But I think it is the sustained speed and commitment required to be competitive that create the extra buzz, and the fact that the track is exactly as it was in 1966 - with limited run off – so respect is required. Even in an FIA historic Mini, racing in the Whitmore Cup at the 74th Members Meeting last month, my average speed on a quick lap (1:33) was 91mph when I was on the pace, and that includes a second-gear chicane.
In my Cooper S, it’s all about keeping momentum. I take a deep breath before going into Madgwick in 4th and again just before turning in for the first part of St Mary's: this is the fastest bit of the track in a Mini and you approach it at 120mph and over 8,000 revs.
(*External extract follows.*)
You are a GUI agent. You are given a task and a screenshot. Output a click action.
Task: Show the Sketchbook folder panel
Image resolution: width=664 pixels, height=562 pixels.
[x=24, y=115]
At this year’s Members' Meeting the pre-66 saloon race was for under 2-litre cars: Lotus Cortinas, Alfa GTAs, BMWs and 10 other Cooper Ss. With all the cars running on Dunlop historic rubber the attitude of all the cars is just fantastic: four-wheel drifting, sliding at over 100mph. In qualifying I had to catch myself and concentrate on getting a good lap time rather than just enjoying the action from the best spot at the circuit.
Competitors included Nick Swift, Nick Padmore, the current Goodwood lap record holder, WTCC Champion Rob Huff (and that’s just the Minis) and perhaps the best touring car driver in history, Steve Soper, in the quickest Cortina out there – the one Matt Neal and Gordon Shedden came second in at the Revival last September.